We scrolled through a dozen or more references to Sharing Hands’s good deeds before spotting an aberration in the comments section below an article about the charity that had run in the London Times two months before.
The comment was signed, “A. Aboubacar.”
Mr. Aboubacar claimed to be from Nigeria.
“They promised us an orphanage and a school,” Aboubacar wrote. “They say they have built several in my country. But ignore the Harlows’ glamour. Come here and look for yourself. There are none that I can find.”

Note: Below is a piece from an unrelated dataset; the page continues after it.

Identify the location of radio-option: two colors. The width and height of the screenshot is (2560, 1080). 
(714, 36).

Justine said, “He’s probably just a kook, don’t you think?”
The rest of the testimonials we’d looked at had been so uniformly full of praise that I was about to agree with her. But then I noticed something that had been staring us in the face all along.
Doors began to open in my mind, and through them I saw dimensions we’d never considered before when it came to Thom and Jennifer Harlow.
“What?” Justine said, seeing something in my expression. “You believe him?”
“We have a bunch of things to check out before I’ll say that,” I replied. “And then we’re going to have a face-to-face chat with the friendly crew over at Harlow-Quinn.”